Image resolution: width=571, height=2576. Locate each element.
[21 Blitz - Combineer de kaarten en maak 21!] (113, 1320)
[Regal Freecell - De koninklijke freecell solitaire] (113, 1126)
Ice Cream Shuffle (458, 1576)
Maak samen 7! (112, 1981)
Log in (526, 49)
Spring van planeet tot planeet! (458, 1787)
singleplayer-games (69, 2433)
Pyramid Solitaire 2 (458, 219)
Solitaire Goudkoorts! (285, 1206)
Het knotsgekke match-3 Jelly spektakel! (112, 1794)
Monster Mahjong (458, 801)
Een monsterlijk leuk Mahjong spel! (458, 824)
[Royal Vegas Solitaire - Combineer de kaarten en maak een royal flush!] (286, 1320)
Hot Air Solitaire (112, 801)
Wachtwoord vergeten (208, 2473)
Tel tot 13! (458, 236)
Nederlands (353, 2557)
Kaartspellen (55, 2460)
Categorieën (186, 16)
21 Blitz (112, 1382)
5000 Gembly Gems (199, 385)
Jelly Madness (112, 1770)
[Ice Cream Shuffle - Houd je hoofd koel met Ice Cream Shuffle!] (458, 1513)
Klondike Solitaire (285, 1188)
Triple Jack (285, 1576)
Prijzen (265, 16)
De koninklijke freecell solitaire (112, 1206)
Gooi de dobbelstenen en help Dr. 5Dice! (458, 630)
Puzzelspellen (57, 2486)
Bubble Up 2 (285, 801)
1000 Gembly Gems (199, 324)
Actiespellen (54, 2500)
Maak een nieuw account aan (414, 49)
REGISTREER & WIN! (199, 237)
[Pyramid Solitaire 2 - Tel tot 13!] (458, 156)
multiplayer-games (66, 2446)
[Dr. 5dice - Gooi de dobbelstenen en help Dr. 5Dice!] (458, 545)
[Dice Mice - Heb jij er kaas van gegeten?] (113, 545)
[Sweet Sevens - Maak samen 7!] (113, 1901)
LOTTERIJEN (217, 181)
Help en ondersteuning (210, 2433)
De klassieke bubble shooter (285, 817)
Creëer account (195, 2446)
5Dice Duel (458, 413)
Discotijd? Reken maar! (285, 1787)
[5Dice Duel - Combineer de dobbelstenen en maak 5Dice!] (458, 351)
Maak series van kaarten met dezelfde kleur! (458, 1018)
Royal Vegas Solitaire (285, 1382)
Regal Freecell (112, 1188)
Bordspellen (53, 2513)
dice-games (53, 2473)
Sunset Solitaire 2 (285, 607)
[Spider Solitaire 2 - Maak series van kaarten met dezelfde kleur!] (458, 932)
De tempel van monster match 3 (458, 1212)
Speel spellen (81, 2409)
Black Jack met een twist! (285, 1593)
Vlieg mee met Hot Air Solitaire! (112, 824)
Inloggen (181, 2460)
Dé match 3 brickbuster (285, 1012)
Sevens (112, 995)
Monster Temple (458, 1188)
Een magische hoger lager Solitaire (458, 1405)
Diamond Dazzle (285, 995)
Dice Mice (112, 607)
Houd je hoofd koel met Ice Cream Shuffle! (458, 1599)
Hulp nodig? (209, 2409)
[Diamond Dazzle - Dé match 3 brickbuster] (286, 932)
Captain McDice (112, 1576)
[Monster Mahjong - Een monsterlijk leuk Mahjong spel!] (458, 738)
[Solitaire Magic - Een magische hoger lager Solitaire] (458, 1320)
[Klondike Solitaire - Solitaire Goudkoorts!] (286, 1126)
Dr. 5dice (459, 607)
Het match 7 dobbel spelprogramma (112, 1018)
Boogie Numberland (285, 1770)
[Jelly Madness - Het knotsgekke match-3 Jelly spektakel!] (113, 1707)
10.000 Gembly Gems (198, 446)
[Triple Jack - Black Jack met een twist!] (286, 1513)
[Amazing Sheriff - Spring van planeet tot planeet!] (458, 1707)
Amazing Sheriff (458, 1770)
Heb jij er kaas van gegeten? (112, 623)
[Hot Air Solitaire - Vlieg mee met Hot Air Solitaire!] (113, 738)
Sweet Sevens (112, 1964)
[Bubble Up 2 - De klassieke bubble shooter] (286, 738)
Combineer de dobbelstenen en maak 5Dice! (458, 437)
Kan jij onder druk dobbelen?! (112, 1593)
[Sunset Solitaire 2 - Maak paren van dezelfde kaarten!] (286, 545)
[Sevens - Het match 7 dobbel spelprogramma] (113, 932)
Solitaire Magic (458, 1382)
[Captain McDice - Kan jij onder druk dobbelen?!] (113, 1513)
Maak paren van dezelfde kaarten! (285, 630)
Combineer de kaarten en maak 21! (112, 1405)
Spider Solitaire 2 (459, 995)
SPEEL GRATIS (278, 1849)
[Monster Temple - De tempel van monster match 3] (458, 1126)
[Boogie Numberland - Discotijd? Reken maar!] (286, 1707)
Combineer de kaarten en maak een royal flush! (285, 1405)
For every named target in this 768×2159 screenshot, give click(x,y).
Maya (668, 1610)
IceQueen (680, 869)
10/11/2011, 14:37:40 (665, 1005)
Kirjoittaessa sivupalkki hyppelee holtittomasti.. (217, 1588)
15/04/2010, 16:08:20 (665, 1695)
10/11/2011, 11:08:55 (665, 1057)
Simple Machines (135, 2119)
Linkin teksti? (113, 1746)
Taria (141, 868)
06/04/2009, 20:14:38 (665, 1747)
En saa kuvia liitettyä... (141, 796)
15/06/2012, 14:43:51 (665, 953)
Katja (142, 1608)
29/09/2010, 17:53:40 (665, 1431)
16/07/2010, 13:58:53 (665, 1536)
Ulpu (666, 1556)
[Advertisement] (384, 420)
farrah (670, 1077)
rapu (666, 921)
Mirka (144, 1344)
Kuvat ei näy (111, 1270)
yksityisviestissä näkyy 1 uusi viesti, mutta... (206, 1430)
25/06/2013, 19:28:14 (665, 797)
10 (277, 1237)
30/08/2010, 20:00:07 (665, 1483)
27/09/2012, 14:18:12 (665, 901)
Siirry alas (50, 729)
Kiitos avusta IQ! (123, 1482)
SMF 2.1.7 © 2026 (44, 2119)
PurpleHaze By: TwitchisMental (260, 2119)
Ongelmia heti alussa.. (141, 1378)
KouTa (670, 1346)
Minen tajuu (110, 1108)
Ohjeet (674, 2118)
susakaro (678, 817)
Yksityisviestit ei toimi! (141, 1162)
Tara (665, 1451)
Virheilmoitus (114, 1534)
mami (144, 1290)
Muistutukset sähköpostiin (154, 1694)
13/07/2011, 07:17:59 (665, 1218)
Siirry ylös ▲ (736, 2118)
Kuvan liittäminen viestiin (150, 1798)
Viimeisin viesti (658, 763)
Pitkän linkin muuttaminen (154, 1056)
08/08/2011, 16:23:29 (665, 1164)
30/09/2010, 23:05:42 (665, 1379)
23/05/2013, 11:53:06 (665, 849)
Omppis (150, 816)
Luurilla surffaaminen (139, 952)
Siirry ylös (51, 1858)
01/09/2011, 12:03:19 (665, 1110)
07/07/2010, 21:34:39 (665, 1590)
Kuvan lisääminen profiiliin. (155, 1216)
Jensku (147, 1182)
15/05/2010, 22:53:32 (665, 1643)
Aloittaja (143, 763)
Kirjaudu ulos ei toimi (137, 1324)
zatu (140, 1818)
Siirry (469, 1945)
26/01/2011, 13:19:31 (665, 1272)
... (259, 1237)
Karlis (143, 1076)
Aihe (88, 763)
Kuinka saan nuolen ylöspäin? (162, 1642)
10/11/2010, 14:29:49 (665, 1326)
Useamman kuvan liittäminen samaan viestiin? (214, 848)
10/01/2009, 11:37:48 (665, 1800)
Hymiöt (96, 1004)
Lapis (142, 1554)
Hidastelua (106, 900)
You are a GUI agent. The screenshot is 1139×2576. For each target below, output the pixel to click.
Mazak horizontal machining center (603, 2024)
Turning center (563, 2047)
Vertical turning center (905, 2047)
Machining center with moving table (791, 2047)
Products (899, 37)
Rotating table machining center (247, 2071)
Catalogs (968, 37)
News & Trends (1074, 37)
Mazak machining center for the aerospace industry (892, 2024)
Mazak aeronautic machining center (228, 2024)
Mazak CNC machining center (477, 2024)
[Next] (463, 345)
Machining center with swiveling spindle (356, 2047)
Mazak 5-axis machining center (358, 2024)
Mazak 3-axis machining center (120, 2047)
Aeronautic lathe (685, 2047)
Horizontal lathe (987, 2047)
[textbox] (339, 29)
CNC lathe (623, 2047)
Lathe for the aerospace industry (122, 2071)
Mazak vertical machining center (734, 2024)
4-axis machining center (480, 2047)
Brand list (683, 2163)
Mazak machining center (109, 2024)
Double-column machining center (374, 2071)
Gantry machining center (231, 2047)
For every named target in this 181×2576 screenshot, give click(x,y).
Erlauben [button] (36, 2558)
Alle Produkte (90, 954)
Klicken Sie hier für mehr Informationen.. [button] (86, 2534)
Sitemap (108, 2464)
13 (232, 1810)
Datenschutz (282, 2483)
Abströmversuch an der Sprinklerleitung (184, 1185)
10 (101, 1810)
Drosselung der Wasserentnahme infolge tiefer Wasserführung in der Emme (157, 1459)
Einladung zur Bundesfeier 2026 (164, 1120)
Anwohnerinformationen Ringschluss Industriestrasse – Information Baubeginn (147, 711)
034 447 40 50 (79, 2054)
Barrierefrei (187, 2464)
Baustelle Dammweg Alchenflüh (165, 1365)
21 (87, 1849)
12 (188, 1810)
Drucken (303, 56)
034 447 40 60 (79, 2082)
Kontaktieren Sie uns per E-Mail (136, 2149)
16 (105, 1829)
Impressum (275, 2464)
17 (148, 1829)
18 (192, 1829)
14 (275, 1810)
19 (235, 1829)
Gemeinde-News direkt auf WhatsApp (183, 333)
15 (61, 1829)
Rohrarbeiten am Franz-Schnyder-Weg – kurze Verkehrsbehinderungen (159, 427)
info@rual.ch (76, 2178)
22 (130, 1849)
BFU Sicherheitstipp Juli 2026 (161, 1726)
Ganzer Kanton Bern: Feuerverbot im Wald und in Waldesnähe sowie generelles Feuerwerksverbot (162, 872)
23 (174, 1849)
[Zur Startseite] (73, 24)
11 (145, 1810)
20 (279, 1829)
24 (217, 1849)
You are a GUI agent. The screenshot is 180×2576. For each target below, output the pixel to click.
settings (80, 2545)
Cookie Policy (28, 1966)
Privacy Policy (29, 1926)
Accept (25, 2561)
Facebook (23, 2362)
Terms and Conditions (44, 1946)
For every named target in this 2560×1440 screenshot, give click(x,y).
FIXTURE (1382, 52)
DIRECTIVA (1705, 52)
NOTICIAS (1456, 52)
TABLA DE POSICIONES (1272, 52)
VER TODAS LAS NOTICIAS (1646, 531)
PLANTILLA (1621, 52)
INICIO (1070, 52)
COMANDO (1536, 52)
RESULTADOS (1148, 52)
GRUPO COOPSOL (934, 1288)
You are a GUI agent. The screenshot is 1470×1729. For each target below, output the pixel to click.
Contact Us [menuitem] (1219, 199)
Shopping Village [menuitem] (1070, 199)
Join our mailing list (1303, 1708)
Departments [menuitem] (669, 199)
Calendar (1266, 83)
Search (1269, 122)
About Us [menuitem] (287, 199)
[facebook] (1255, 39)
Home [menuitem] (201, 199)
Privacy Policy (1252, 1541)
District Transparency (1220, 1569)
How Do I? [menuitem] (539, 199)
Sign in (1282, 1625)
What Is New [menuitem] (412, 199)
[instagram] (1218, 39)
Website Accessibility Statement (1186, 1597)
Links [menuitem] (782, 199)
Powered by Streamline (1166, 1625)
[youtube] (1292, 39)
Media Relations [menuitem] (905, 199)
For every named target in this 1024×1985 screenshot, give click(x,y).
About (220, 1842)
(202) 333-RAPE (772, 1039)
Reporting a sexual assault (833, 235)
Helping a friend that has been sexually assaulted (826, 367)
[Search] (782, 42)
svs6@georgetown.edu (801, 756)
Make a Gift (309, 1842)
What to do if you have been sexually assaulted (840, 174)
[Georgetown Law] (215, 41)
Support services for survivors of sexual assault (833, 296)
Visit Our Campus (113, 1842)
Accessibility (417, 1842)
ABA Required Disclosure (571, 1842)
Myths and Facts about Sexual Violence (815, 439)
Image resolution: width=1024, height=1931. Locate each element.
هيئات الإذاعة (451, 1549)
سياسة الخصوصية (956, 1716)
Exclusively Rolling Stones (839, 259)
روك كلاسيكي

# [YOUR INSTRUCTIONS]
Please show every line of the material that contains the string "hoger".

# [ANSWER SECTION]
Een magische hoger lager Solitaire (458, 1405)
[Solitaire Magic - Een magische hoger lager Solitaire] (458, 1320)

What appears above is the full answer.